Interesting then that he spent so much time playing a video game, an activity where you "die" all the time. On some level it seems like he was talking about it all the time.
posted by selfmedicating at 7:44 AM on July 7, 2019 [1 favorite]


o7 CMDR Michael Holyland

(I am really happy to see the "o7" salute make its way from EVE to other games, it always struck me as a bastion of respect & egalitarianism in a very unjust, uncaring world, both virtual or otherwise)
posted by JauntyFedora at 10:50 AM on July 7, 2019 [1 favorite]


They also figured out its main rule, which is that they were not allowed to talk to anyone about their dying, because it upset their parents and the staff too much.

Yeah, that was my reaction to 'avoiding emotional distress': His or yours? It sure felt like it was all about arranging the end of his life in a way that was emotionally satisfying to the survivors to think back on, not about consulting him as to his wishes. And I've had enough friends with messed up lives from families that thought love and care was about controlling and limiting them that I don't quite automatically assume that because a family has taken care of a child that they will do what is best for them.

So I think the article is not for me.
posted by tavella at 8:27 AM on July 8, 2019


This didn't bug me so much.
One, because he was already living in a therapeutic and medicalized world.
Two, because the timing of his death was not guaranteed.
Three, because telling a teenager, "We don't know when, but you're definitely going to die soon, and at any moment" is about the cruelest sentence I can think of.
Four, because the end did indeed transpire quickly and under sedation.
Five, because goodbyes are for the living, and there's no real reason to put the kid through that ritual except for the feels of their survivors.
Six, because those close to him have the benefit of nuance about his autistic condition.

I think that's about it. Heck, in a way it sounds like a fine way to go, all things considered, to not know hardly at all.
posted by rhizome at 8:58 AM on July 8, 2019 [4 favorites]

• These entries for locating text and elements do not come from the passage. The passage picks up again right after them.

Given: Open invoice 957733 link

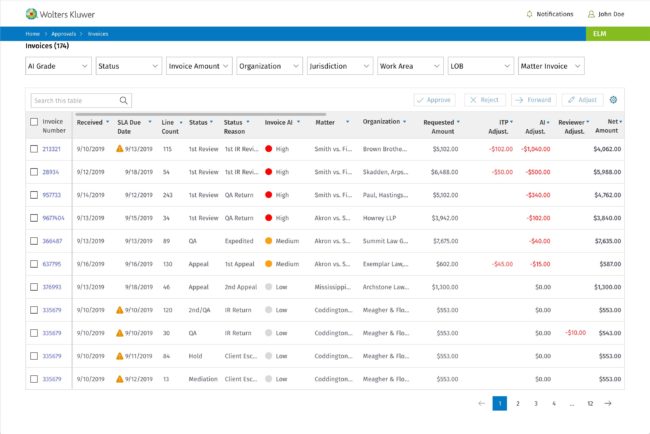Looking at the screenshot, I should click(51, 195).
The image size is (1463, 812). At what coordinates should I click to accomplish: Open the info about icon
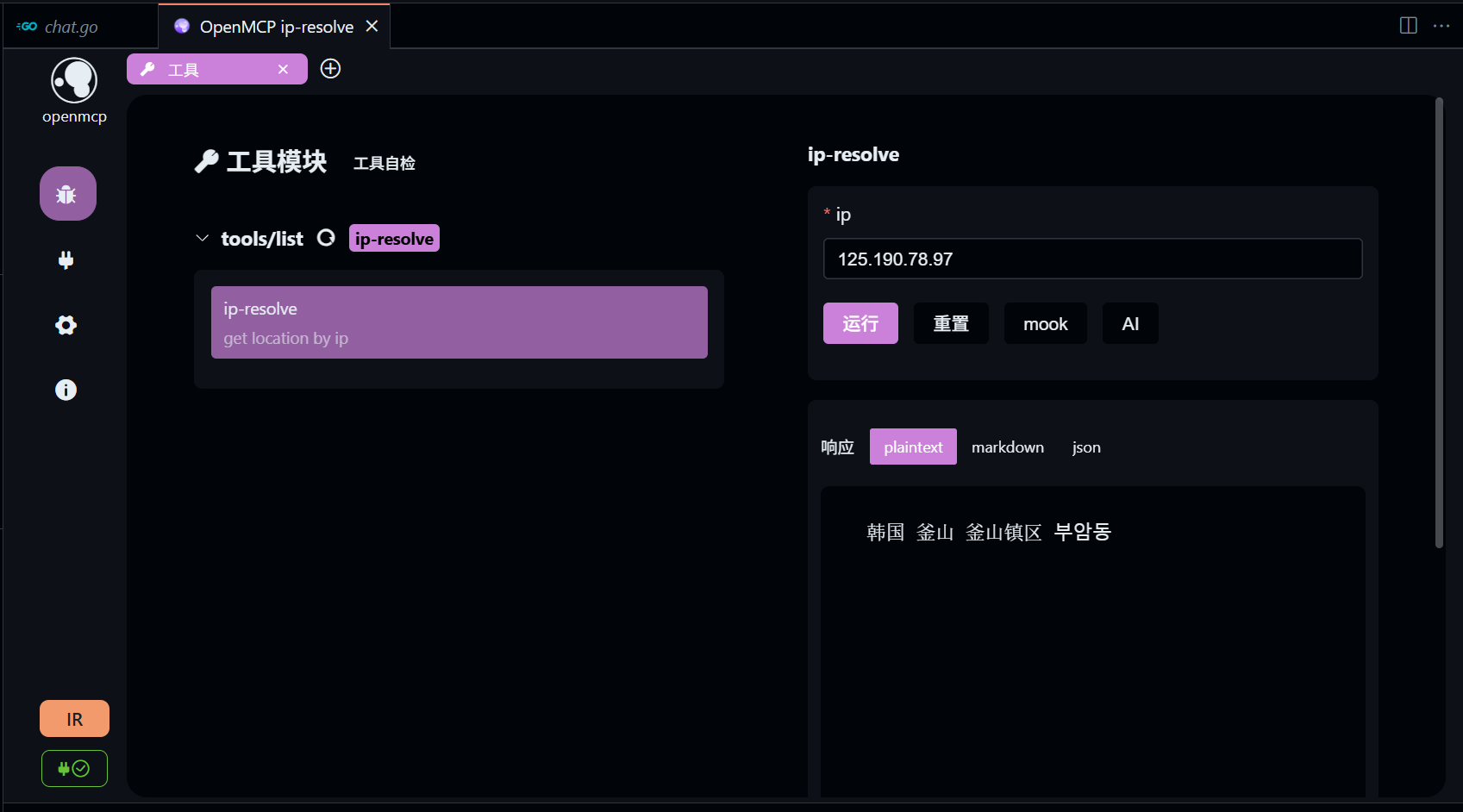pos(66,390)
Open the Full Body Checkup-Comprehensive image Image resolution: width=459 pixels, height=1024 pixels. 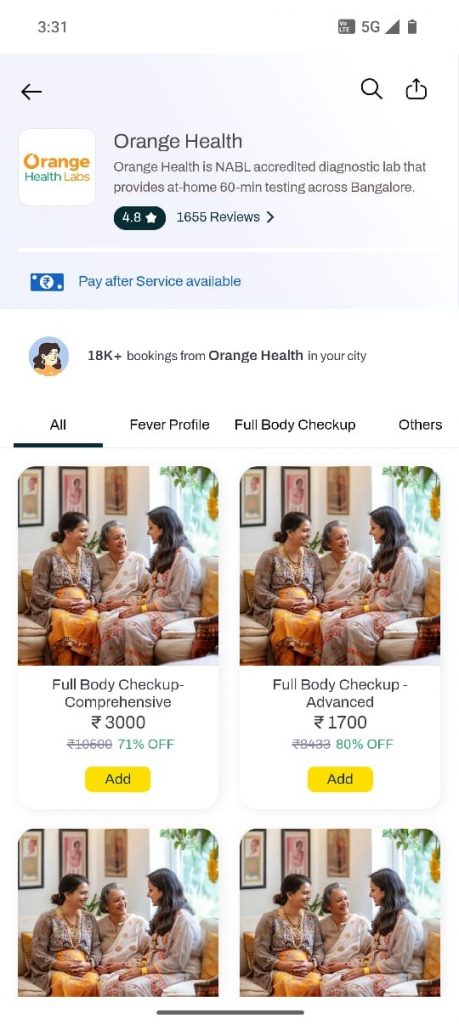(x=118, y=566)
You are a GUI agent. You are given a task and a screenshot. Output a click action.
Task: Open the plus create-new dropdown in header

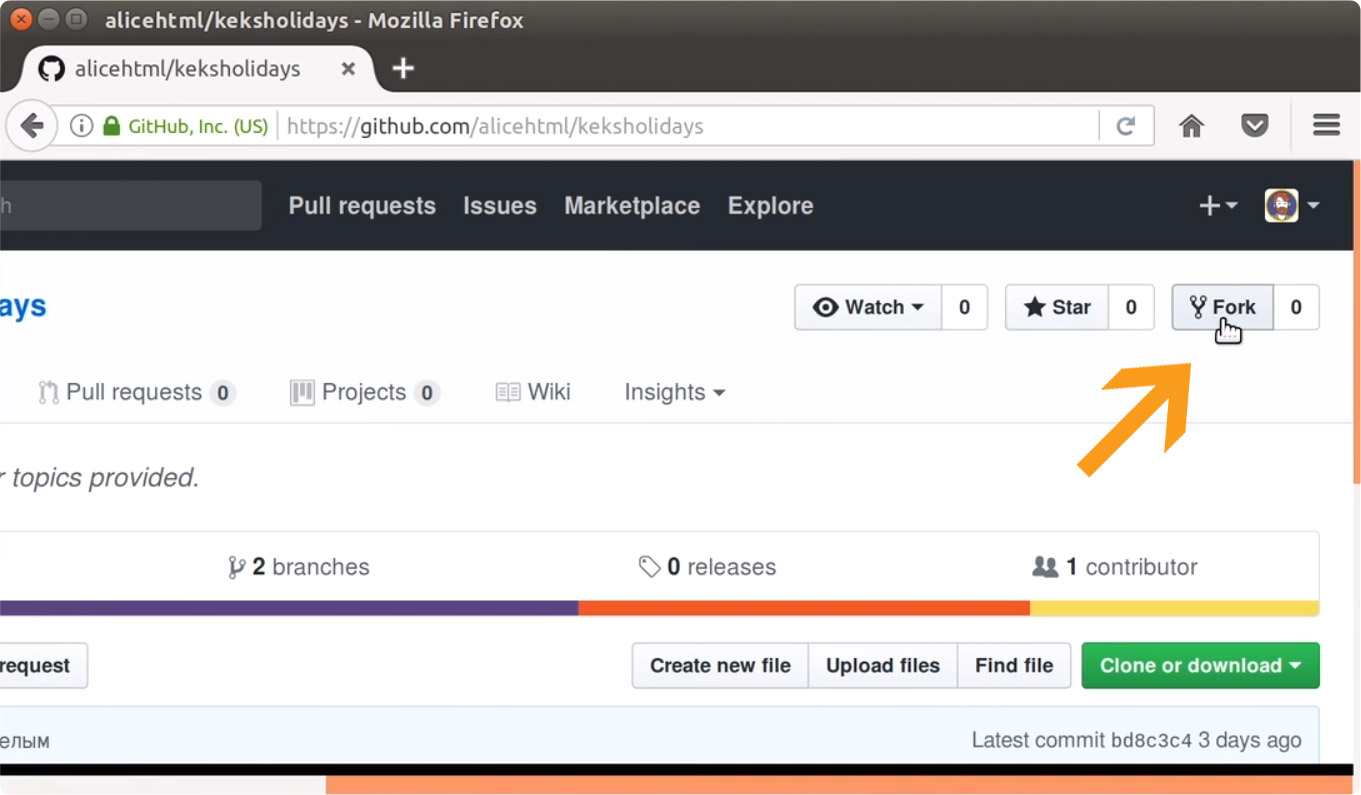tap(1217, 205)
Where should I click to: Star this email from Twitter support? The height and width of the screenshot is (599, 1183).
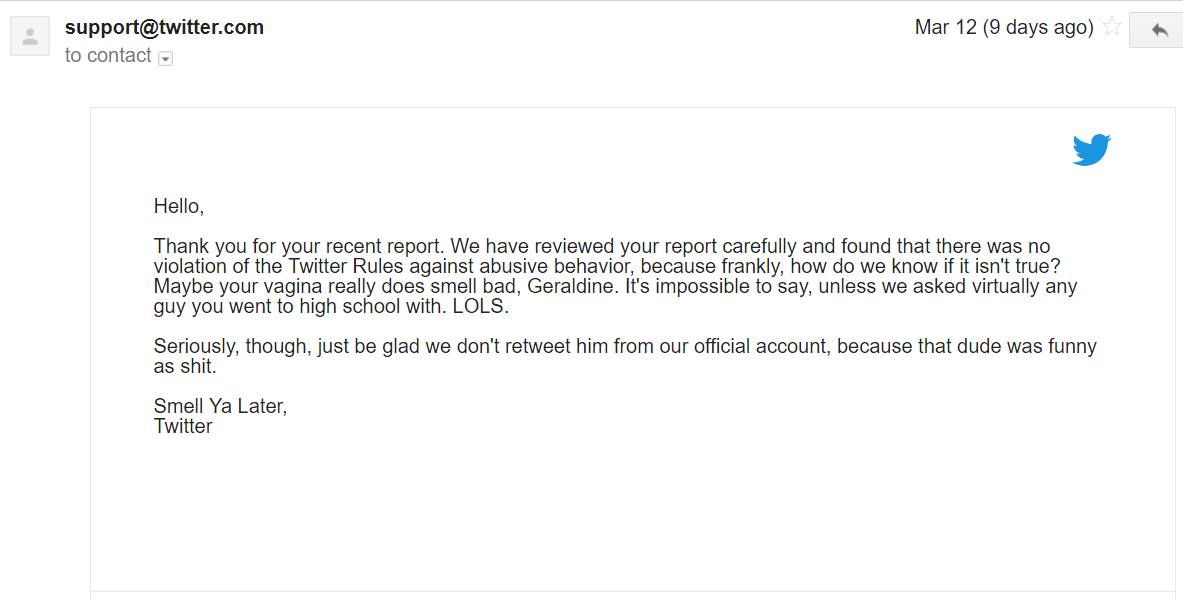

Frankly, a lot of what you just said sound appropriate for pets, not people. I've known of kids under 10 who were treated more honestly, and seemed to find great comfort in being able to talk about it and decide how they wanted things to happen -- did they want to go home or stay in the hospital? Was there anything special they wanted to do? Who did they want to have their favorite things?
posted by tavella at 9:43 AM on July 8, 2019


seemed to find great comfort in being able to talk about it and decide how they wanted things to happen

You have to admit that there's an irony in giving the child such agency through decisions that are made for them. They could just be making the best of a situation that is out of their control.

This is not to say that nobody should ever be told anything.